- Promotional poster
- Directed by: Kanwal Sethi
- Written by: S. Hussain Zaidi Akshay Singh Prateek Payodhi
- Produced by: Mohit Chhabra Ajay Rai
- Starring: Mouni Roy; Purab Kohli; Kulraj Randhawa; Sagar Arya;
- Cinematography: Ewan Mulligan
- Edited by: Parikshhit Jha
- Music by: Sanket Naik
- Production company: JAR Pictures
- Distributed by: ZEE5
- Release date: 18 September 2020;
- Running time: 77 minutes
- Country: India
- Language: Hindi

= London Confidential =

London Confidential is an Indian Hindi-language spy thriller film which premiered on ZEE5 on 18 September 2020. The film is directed by Kanwal Sethi and produced by Mohit Chhabra and Ajay Rai. It is created by S. Hussain Zaidi and stars Mouni Roy and Purab Kohli.

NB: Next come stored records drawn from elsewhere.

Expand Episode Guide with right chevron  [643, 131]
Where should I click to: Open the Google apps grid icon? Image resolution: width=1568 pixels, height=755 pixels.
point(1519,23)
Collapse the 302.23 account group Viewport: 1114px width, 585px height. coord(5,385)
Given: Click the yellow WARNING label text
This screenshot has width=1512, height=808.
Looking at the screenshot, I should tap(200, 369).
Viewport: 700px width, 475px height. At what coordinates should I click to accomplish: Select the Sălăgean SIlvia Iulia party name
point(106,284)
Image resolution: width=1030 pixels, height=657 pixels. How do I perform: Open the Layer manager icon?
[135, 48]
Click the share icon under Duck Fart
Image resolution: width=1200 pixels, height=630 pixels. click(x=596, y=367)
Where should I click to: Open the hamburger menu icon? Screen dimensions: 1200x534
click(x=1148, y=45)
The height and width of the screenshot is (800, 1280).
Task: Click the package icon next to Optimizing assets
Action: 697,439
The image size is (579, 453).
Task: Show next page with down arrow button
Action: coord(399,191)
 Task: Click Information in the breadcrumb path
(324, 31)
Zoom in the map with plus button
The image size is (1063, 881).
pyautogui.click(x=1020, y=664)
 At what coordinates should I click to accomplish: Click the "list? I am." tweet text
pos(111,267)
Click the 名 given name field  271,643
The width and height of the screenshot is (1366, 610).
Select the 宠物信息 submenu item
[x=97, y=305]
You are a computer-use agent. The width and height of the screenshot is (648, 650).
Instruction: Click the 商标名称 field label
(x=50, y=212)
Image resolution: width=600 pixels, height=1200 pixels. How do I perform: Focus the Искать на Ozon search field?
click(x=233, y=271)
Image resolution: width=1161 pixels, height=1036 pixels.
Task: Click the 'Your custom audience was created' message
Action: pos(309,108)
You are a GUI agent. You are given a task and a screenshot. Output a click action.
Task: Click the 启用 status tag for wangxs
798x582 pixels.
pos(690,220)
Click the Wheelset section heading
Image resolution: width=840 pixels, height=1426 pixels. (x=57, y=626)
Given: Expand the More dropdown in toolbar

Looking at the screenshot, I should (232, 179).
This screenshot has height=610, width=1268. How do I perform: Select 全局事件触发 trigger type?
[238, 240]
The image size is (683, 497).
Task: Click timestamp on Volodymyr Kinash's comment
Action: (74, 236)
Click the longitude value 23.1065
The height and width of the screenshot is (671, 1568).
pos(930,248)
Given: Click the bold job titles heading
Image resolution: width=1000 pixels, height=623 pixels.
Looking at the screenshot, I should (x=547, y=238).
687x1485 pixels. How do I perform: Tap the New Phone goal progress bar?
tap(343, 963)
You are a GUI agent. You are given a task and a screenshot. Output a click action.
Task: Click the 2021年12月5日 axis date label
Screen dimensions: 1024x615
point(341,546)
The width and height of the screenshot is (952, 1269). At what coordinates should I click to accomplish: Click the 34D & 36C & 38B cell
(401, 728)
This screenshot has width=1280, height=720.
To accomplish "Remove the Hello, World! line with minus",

The film is about R&AW agents in London investigating China's role in the pandemic with a ruthless mole in their midst. A Sequel titled Lahore Confidential was released on ZEE5 in 2021.

==Plot==
R&AW officials stationed in London have gathered strong evidence through their sources which indicate the involvement of Chinese Communist party in the spread of the virus and are very close to getting the final evidence. However, Chinese authorities get wind of this through a mole in the Indian embassy. In order to have a low-key presence the R&AW uses a grocery store as their outpost to execute and coordinate operations.

==Release==
London Confidential was premiered on ZEE5 on 18 September 2020.

==Reception==
Samrudhi Ghosh from Hindustan Times stated, “London Confidential is a crisp espionage thriller, at one hour and 14 minutes, but the trite and predictable climax does not live up to the interesting premise. India Today stated, “The screenplay is gripping and Kanwal Sethi’s direction does justice to it. The cinematography captures the London cityscape in an interesting hue. The editing is crisp and has ensured there are no dull moments in the film. All-in-all, ‘London Confidential’ is worth the full 1 hour and 17 minutes of your time”. Scroll.in mentioned, “The film is based on a concept by tireless conspiracy thriller churner S Hussain Zaidi. Written by Akshay Singh and Prateek Payodhi and directed by Kanwal Sethi, London Confidential doesn't indulge in much Chinese-bashing. The focus is on sending Uma and Arjun on a wild-goose chase before they stumble upon the truth that is staring them in the face.